─── TEXT SECTION ───

Chrome Dreams II is the 28th studio album by Canadian-American musician Neil Young. The album was released on October 23, 2007 as a double LP and as a single CD. The album name references Chrome Dreams, a legendary Neil Young album from 1977 that had originally been scheduled for release but was shelved in favor of American Stars 'N Bars.

The album debuted on the U.S. Billboard 200 chart at number 11, selling about 54,000 copies in its first week. In addition, the song "No Hidden Path" was nominated for a Grammy Award for Best Solo Rock Vocal Performance at the 51st Grammy Awards, 2009.

Production
Chrome Dreams II was produced by The Volume Dealers (Neil Young & Niko Bolas), and features the ensemble of Crazy Horse drummer Ralph Molina, pedal steel guitarist and dobro player Ben Keith (Harvest, Comes A Time, Harvest Moon) and bassist Rick Rosas (Freedom, Living With War, This Note's for You). A horn section, The Blue Note Horns, appear on one track, "Ordinary People," while the Young People’s Chorus of New York City appear on "The Way." Most of the recording was done live with few overdubs at Feelgood's Garage studio near Redwood City, California, with two vintage gas pumps out front and vintage studio gear inside.

According to Young,

It's an album with a form based on some of my original recordings, with a large variety of songs, rather than one specific type of song. Where Living with War and Everybody's Rockin' were albums focused on one subject or style, Chrome Dreams II is more like After the Gold Rush or Freedom, with different types of songs working together to form a feeling. Now that radio formats are not as influential as they once were, it's easier to release an album that crosses all formats with a message that runs through the whole thing, regardless of the type of song or sound. Some early listeners have said that this album is positive and spiritual. I like to think it focuses on the human condition. Like many of my recordings, this one draws on earlier material here and there. I used to do that a lot back in the day. Some songs, like 'Ordinary People,' need to wait for the right time. I think now is the right time for that song and it lives well with the new songs I have written in the past few months. I had a blast making this music.

───

WORK TO COMPLETE:
According to Young's statement in the Chrome Dreams II text, why is it now easier to release an album that crosses all formats? Answer in one to three sentences.

─── RECORDED DATA ───

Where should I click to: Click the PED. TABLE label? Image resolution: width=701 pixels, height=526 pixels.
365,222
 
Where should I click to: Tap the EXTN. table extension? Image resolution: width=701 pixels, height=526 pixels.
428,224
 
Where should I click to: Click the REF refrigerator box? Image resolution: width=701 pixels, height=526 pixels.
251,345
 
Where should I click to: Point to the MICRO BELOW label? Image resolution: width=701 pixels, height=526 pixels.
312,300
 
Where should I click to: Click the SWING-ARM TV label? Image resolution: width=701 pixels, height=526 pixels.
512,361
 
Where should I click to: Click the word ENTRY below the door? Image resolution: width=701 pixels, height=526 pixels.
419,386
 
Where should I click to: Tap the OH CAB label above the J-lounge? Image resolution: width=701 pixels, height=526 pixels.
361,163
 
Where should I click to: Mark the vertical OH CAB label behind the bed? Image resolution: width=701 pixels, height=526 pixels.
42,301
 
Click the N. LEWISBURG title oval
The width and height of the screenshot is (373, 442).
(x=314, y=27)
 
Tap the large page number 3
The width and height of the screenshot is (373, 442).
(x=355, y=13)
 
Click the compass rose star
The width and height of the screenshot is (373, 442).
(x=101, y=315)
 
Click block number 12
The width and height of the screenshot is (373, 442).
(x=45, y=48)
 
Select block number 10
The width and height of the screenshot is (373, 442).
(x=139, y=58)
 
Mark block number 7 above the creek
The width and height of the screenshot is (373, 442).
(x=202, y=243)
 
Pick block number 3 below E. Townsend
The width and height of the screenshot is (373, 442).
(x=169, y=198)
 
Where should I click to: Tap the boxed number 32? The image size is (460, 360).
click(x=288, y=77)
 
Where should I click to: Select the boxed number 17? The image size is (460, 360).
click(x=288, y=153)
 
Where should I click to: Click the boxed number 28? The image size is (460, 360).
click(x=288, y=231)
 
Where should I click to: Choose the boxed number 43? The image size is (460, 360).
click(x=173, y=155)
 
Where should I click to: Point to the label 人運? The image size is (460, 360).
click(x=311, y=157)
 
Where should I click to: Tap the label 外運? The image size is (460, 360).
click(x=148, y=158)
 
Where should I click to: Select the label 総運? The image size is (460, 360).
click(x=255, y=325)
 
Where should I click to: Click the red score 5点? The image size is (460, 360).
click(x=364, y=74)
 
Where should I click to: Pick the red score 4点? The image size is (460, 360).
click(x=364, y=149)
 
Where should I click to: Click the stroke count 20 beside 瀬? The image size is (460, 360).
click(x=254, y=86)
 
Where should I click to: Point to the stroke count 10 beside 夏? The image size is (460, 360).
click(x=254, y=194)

───
─── RECORDED DATA ───

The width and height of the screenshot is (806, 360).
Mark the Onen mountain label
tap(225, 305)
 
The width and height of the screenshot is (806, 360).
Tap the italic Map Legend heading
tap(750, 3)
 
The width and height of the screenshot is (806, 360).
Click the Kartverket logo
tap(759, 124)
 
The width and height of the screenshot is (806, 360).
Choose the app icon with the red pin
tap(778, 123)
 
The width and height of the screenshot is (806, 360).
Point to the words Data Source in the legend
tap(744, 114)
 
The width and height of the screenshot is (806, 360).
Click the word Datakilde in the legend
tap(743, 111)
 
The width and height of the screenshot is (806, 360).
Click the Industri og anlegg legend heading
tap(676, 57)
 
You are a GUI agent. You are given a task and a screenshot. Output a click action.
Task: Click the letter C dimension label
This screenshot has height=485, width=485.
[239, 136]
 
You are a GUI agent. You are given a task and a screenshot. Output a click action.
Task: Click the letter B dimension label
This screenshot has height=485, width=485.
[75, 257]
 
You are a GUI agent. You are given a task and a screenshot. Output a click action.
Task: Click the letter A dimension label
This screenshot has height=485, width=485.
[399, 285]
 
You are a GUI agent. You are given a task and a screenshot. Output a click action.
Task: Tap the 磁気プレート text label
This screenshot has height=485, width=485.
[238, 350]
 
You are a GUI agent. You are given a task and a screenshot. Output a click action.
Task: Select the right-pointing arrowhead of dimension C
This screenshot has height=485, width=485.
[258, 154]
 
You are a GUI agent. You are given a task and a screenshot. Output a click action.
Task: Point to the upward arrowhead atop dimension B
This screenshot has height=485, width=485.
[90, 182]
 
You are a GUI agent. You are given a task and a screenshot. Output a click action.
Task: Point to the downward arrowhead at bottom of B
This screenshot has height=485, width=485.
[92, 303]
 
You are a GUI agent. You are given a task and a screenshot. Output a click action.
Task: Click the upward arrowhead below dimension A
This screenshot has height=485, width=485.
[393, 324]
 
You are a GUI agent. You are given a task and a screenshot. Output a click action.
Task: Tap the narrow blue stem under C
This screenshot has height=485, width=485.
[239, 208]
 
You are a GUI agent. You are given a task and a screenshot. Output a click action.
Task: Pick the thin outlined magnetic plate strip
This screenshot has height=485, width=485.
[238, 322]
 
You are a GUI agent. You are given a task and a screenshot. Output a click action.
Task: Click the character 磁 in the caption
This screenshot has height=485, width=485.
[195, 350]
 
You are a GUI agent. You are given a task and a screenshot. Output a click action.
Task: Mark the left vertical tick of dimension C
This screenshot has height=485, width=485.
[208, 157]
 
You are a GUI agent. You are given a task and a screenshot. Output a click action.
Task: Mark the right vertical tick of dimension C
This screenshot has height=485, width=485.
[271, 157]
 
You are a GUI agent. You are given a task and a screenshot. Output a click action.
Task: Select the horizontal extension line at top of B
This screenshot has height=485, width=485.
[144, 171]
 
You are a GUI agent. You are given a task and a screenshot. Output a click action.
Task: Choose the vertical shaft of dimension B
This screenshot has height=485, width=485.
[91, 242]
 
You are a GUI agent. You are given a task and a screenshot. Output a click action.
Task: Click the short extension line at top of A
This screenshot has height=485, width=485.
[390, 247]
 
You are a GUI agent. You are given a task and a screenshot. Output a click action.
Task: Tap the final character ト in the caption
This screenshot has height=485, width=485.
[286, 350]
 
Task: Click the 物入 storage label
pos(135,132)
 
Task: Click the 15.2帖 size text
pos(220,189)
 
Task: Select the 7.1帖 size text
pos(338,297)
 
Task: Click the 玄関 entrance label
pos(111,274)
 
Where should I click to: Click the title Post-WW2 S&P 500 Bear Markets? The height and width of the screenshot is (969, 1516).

───

RESULT BELOW:
Young says radio formats are not as influential as they once were. That makes it easier to release an album that crosses all formats, with a message running through the whole thing regardless of the type of song or sound.